§ **Description of the task**
What's required is a verbatim printout of all the data.
★ ★ ★ ★
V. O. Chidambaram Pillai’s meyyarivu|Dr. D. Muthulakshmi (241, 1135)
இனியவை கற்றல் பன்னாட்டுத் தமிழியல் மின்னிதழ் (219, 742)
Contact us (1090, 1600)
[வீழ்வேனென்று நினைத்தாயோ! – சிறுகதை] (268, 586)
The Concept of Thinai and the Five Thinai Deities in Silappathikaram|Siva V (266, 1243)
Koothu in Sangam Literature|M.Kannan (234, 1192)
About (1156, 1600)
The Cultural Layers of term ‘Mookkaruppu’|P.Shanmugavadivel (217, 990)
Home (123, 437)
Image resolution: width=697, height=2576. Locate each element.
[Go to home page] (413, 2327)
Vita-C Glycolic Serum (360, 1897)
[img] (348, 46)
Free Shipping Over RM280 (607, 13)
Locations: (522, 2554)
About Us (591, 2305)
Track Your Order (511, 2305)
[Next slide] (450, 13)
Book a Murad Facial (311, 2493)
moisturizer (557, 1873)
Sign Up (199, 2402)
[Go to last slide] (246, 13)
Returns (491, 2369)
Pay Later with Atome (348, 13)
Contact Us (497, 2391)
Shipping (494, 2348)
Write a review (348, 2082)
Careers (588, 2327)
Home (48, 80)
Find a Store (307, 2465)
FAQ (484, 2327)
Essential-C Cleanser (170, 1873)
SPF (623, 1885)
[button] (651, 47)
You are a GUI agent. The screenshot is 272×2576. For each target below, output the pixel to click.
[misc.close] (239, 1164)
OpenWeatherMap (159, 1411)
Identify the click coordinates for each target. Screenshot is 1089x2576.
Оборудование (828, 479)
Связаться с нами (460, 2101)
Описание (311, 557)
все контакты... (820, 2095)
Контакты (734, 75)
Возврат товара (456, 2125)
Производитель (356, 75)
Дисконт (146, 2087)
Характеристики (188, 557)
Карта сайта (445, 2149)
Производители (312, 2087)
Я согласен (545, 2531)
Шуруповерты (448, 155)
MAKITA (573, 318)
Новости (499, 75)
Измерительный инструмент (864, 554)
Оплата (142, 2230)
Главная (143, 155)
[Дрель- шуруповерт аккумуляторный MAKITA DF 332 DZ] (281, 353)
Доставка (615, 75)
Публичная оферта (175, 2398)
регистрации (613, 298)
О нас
★ ★ ★ ★
§ **Task solution**
V. O. Chidambaram Pillai’s meyyarivu|Dr. D. Muthulakshmi (241, 1135)
இனியவை கற்றல் பன்னாட்டுத் தமிழியல் மின்னிதழ் (219, 742)
Contact us (1090, 1600)
[வீழ்வேனென்று நினைத்தாயோ! – சிறுகதை] (268, 586)
The Concept of Thinai and the Five Thinai Deities in Silappathikaram|Siva V (266, 1243)
Koothu in Sangam Literature|M.Kannan (234, 1192)
About (1156, 1600)
The Cultural Layers of term ‘Mookkaruppu’|P.Shanmugavadivel (217, 990)
Home (123, 437)
Image resolution: width=697, height=2576. Locate each element.
[Go to home page] (413, 2327)
Vita-C Glycolic Serum (360, 1897)
[img] (348, 46)
Free Shipping Over RM280 (607, 13)
Locations: (522, 2554)
About Us (591, 2305)
Track Your Order (511, 2305)
[Next slide] (450, 13)
Book a Murad Facial (311, 2493)
moisturizer (557, 1873)
Sign Up (199, 2402)
[Go to last slide] (246, 13)
Returns (491, 2369)
Pay Later with Atome (348, 13)
Contact Us (497, 2391)
Shipping (494, 2348)
Write a review (348, 2082)
Careers (588, 2327)
Home (48, 80)
Find a Store (307, 2465)
FAQ (484, 2327)
Essential-C Cleanser (170, 1873)
SPF (623, 1885)
[button] (651, 47)
You are a GUI agent. The screenshot is 272×2576. For each target below, output the pixel to click.
[misc.close] (239, 1164)
OpenWeatherMap (159, 1411)
Identify the click coordinates for each target. Screenshot is 1089x2576.
Оборудование (828, 479)
Связаться с нами (460, 2101)
Описание (311, 557)
все контакты... (820, 2095)
Контакты (734, 75)
Возврат товара (456, 2125)
Производитель (356, 75)
Дисконт (146, 2087)
Характеристики (188, 557)
Карта сайта (445, 2149)
Производители (312, 2087)
Я согласен (545, 2531)
Шуруповерты (448, 155)
MAKITA (573, 318)
Новости (499, 75)
Измерительный инструмент (864, 554)
Оплата (142, 2230)
Главная (143, 155)
[Дрель- шуруповерт аккумуляторный MAKITA DF 332 DZ] (281, 353)
Доставка (615, 75)
Публичная оферта (175, 2398)
регистрации (613, 298)
О нас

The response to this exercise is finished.